The YikYak problem

Cyberbullying within the anonymous app has real consequences for Ferris students

Graphic by: Noah Kurkjian | News Editor

YikYak, the anonymous, proximity-based, social media app, has been causing problems at Ferris, due to an increase in cyberbullying happening within the app.

Multiple students are being investigated by the Office of Student Conduct after their targeted harassment through YikYak led a student to attempt suicide.

As reported by The Hill, at its peak, YikYak was worth $400 million, but in 2017 the app shut down due to problems with cyberbullying, harassment and racism. However, after four years of being shut down, the app came back in August of 2021.

One of the biggest changes in the app since the 2017 shut down is that it has a section outlining community guidelines, which includes mental health and other safety resources.

However, even with these safeguards in place, the app is already causing problems with cyberbullying.

An RA from Ferris, who does not feel comfortable sharing their identity for fear of losing their job, explained that they downloaded YikYak just before spring recess. This happened after several small instances of roommate and hall drama were occurring within the app.

Recently, they explained, the app has become more malicious, and numerous people were targeting certain students.

“I saw them posting about the students, telling them that they’re worthless, that they should commit self-harm and commit suicide, they should kill themselves, really really serious things,” the RA said.

One individual did attempt to take their life because of the harassment. Thankfully, they were unsuccessful.

After that, some of the RAs were able to put together who some of the bullies were. Since they are mandated reporters, they reported the situation to their hall director.

As of last week, the individuals being accused of cyberbullying and harassment are still being investigated by the Office of Student Conduct, and other students associated with the bullies are also being brought in for questioning.

The Office of Student Conduct was not willing to comment on the story, as it violates student privacy policies.

“The students that had been confirmed to be bullying are facing serious repercussions. I know that expulsion was mentioned,” the RA said.

The RA explained that, typically, when there are cases of harassment, the students get moved, so they aren’t living in the same hall, and a restraining order is often put into place.

“There’s police involvement in certain circumstances where it’s serious enough. I could see that happening with this situation. I’m just not entirely sure if it has yet,” the RA said.

A report was filed with Ferris DPS after a post on YikYak doxxed the location of the individual. However, the case was closed and deemed a civil matter due to the anonymity of the post.

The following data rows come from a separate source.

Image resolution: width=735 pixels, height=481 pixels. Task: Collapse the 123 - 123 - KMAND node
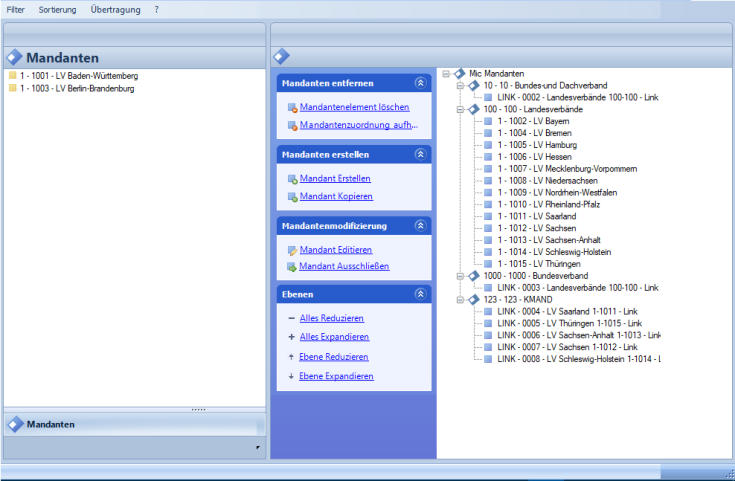(x=460, y=299)
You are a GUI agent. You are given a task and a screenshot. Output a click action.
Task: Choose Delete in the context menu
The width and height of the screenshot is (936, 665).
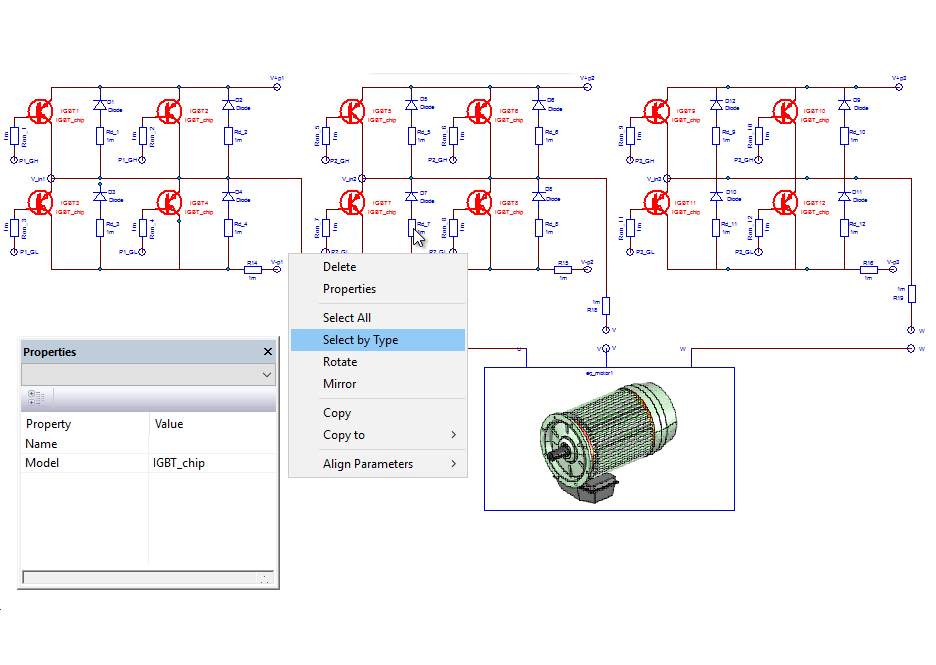coord(339,267)
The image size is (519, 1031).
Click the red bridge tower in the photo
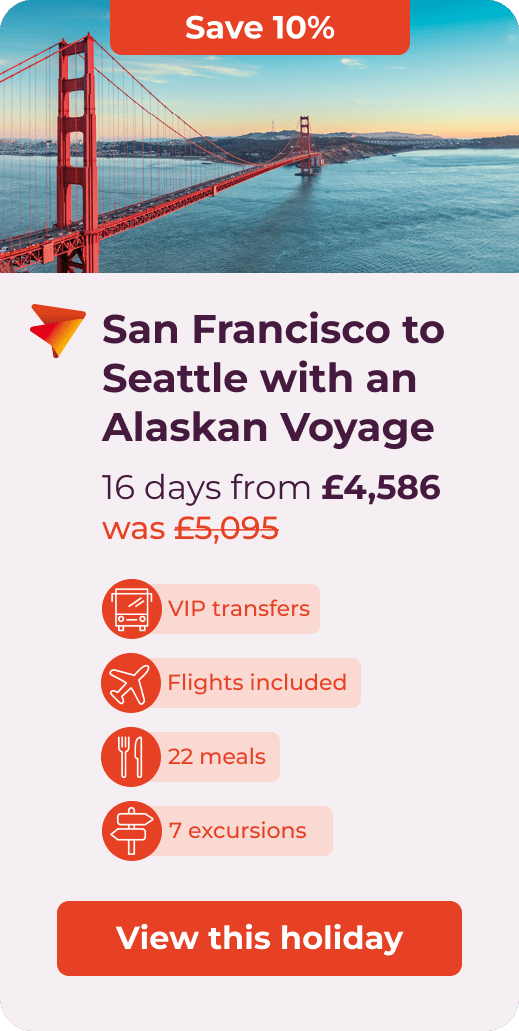click(77, 154)
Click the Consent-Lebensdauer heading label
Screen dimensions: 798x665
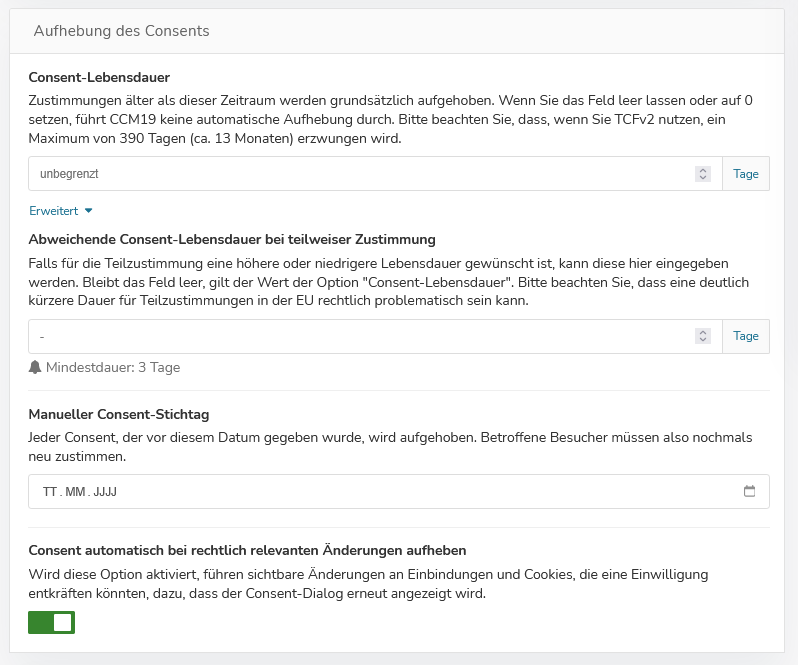99,77
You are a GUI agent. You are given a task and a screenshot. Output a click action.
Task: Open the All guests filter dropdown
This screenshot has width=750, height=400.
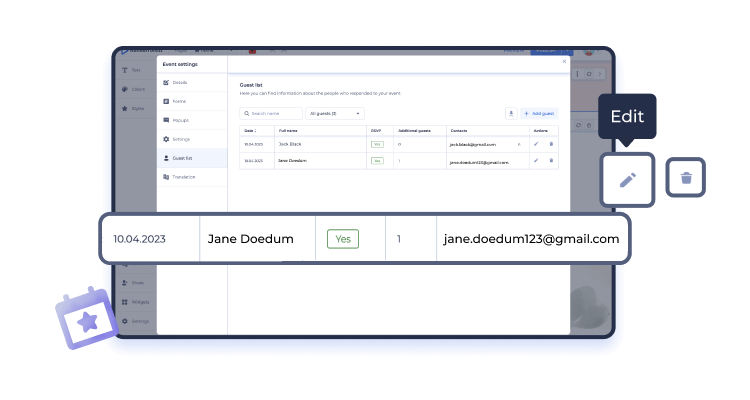coord(335,114)
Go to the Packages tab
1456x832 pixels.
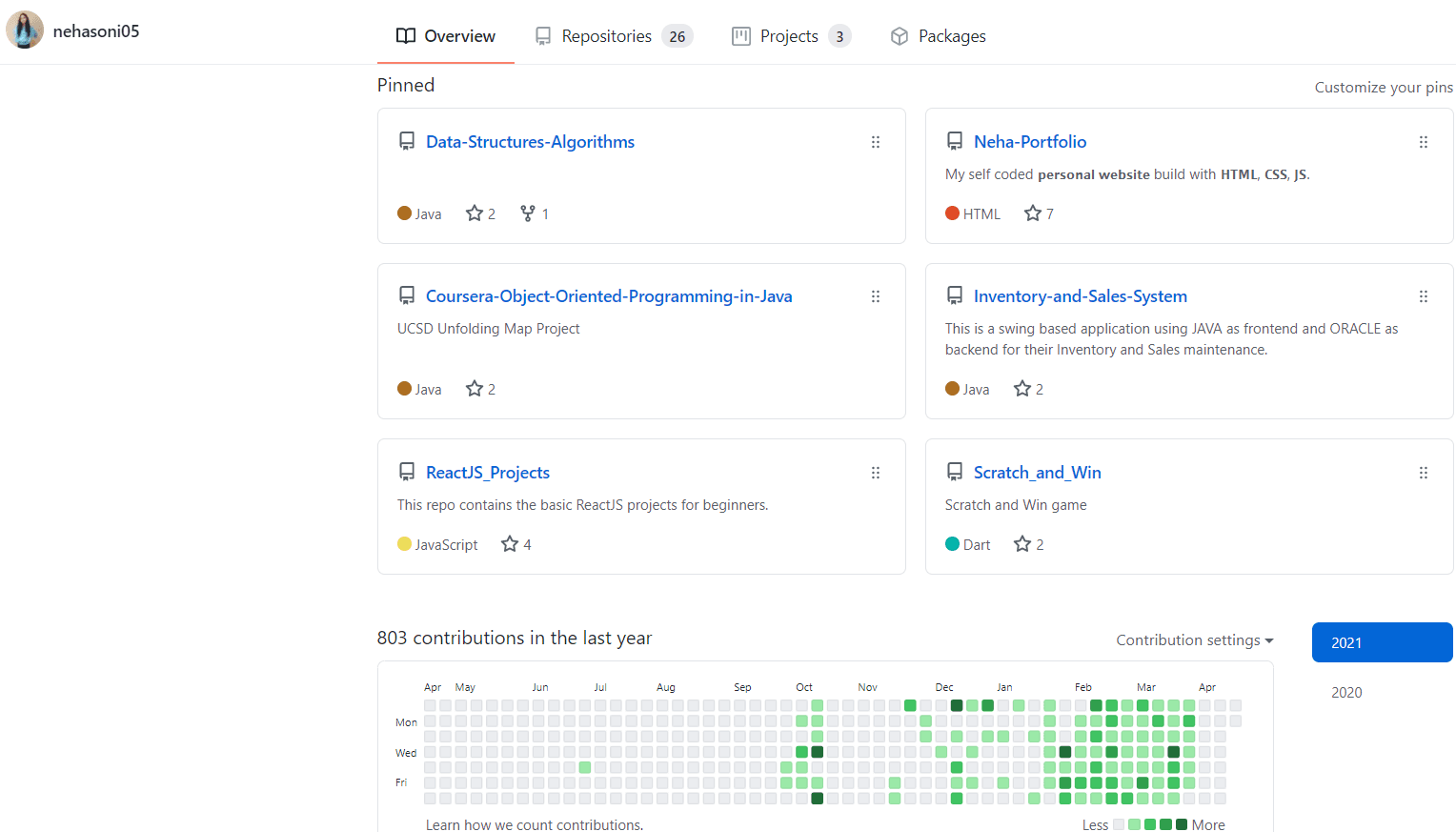[938, 36]

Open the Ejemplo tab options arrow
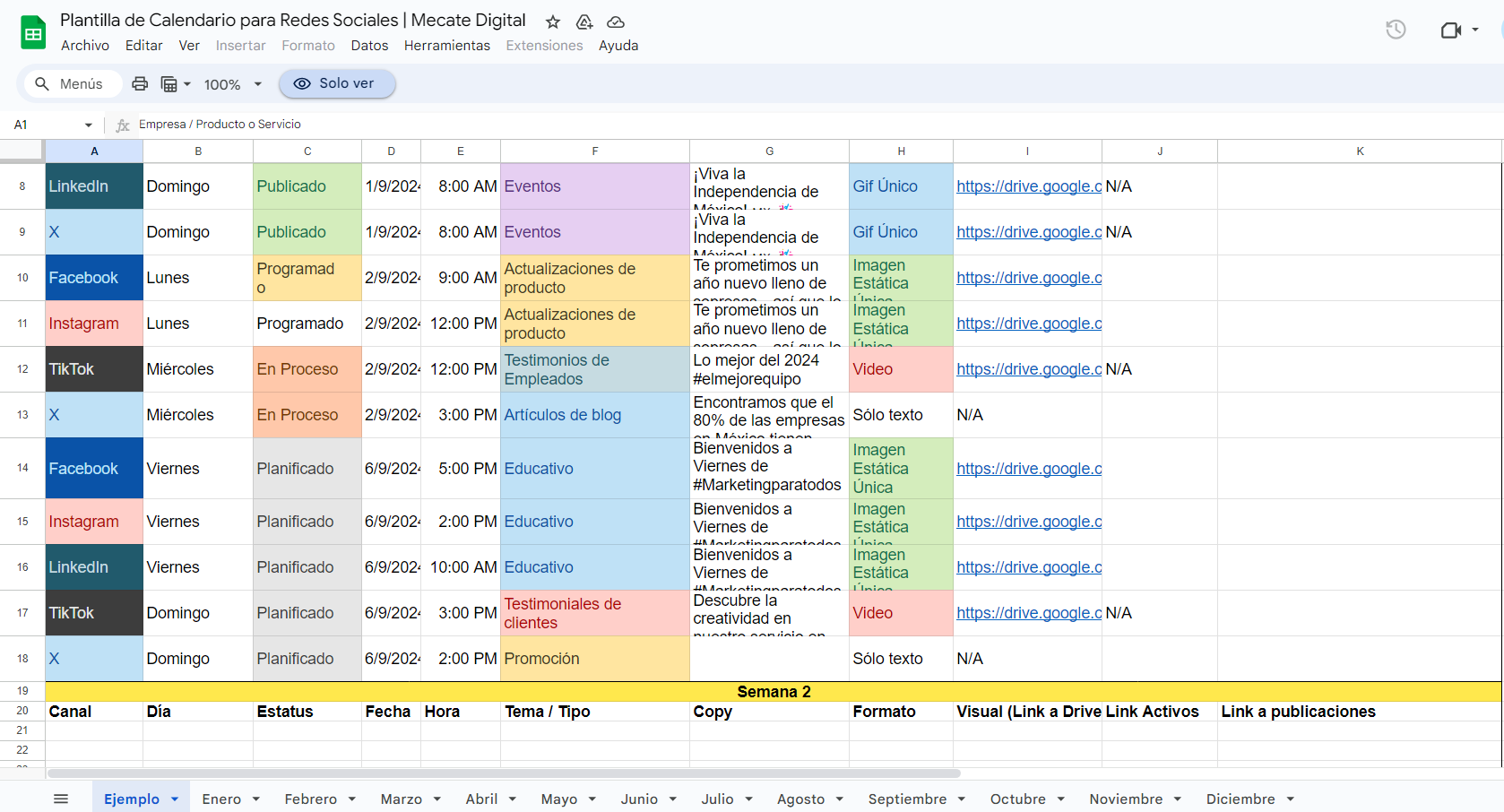(175, 799)
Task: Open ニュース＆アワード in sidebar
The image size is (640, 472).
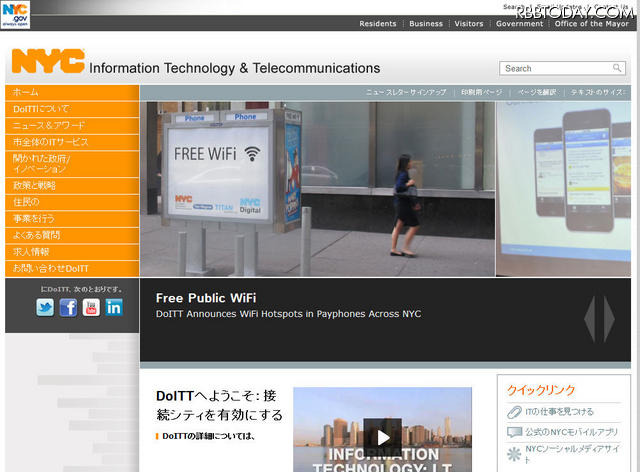Action: pyautogui.click(x=50, y=125)
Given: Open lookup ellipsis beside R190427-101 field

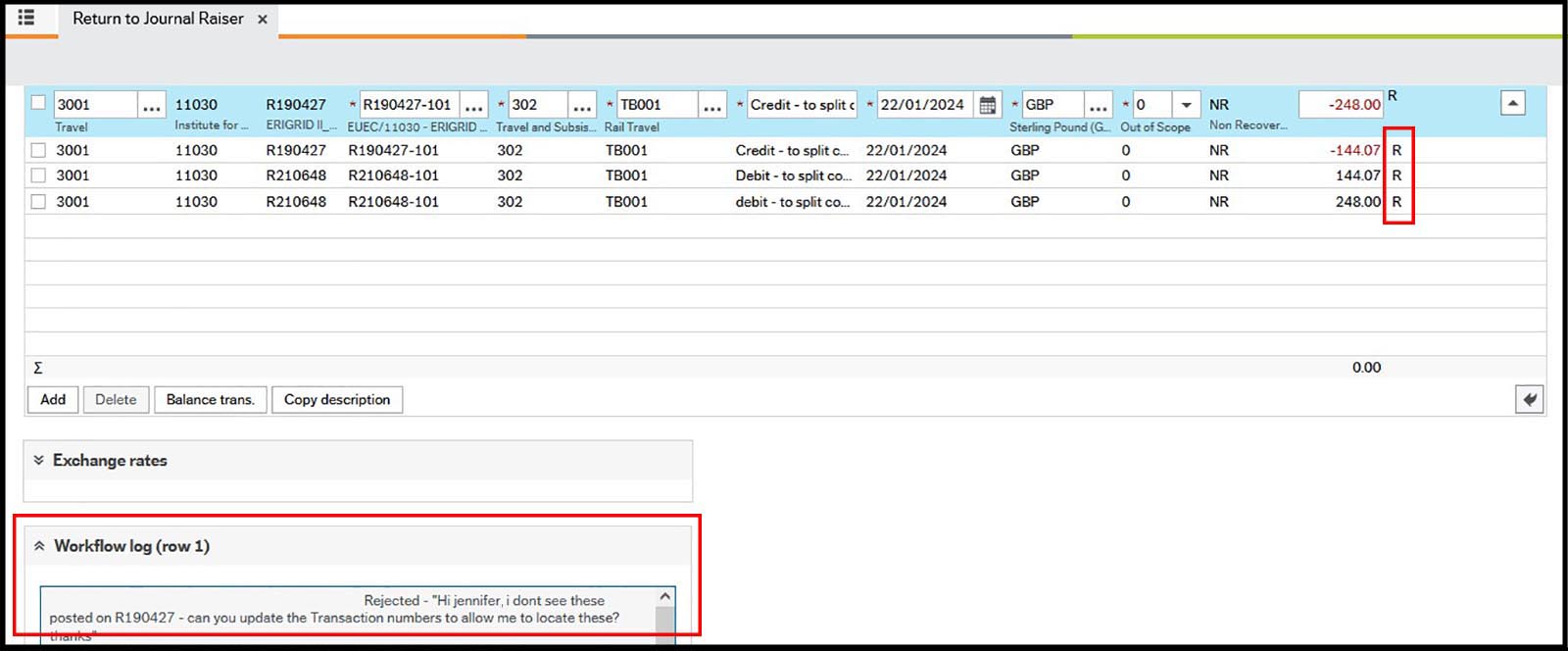Looking at the screenshot, I should tap(474, 105).

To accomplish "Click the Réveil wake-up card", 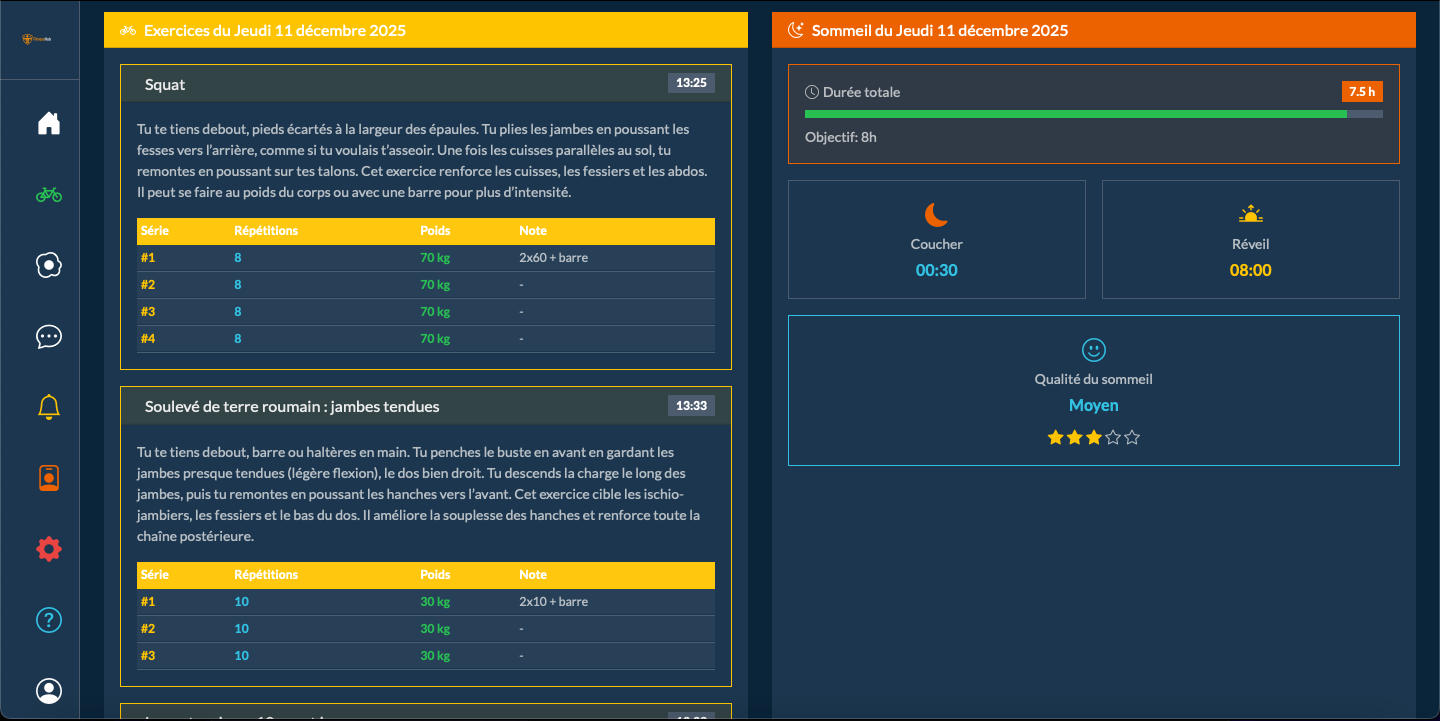I will [x=1250, y=240].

According to the Code of Student Community Standards, harassment, both on and off-campus, is not acceptable. The section titled, ‘Individual misconduct on or off university property’ outlines more details on harassment cases.

“Behavior that creates a hostile or intimidating environment in which verbal or physical conduct, because of its severity or persistence, is likely to unreasonably interfere with an individual’s work environment, education environment or environment for participation in University activities,” the handbook states.

Business administration freshmen Riley Green started using YikYak last semester. He explained that last semester he didn’t notice any bullying in the app, and there seems to be an uptick in bullying in the past month.

“I just think it’s kind of like the nature of YikYak itself. It is by most accounts a completely anonymous social media. And that kind of gives people the leverage and the power to say whatever they want, just because they can without repercussion of anything happening to them,” Green said.

Green explained that the whole situation saddens him because, up until this point, his experience with YikYak has been positive, and he’s enjoyed seeing funny posts. However, the bullying paints the app in a bad light.

Ferris is not the only university dealing with cyberbullying and harassment via YikYak. WILX reported that Michigan State University students and staff are concerned in regards to the return of the infamous app.

In 2015, a former MSU student was charged with making a false threat of terrorism against the university through YikYak. The student was sentenced to probation. Now that the app is back, the MSU community is concerned.

According to the article, while nothing of this nature has happened yet at MSU, there have already been instances of bullying and calling out professors within the app.

The University of Vermont has had similar concerns with the app. As reported by The Record, unfounded rumors circulated that freshman Cal McCandless had assaulted someone.

“I was essentially sitting in my room one day, and one of my friends up the hall sent me a post on Yik Yak that was about me. It essentially said, in a really fuzzy and benign way, that I assaulted someone,” McCandless told The Record.

McCandless immediately filed a police report to have the misinformation taken down, but it took eight hours for that to happen.

Despite the new safety measures within YikYak, there are still reports of bullying within the app both here at Ferris and on a national level.

Noah Kurkjian contributed to the reporting of this article.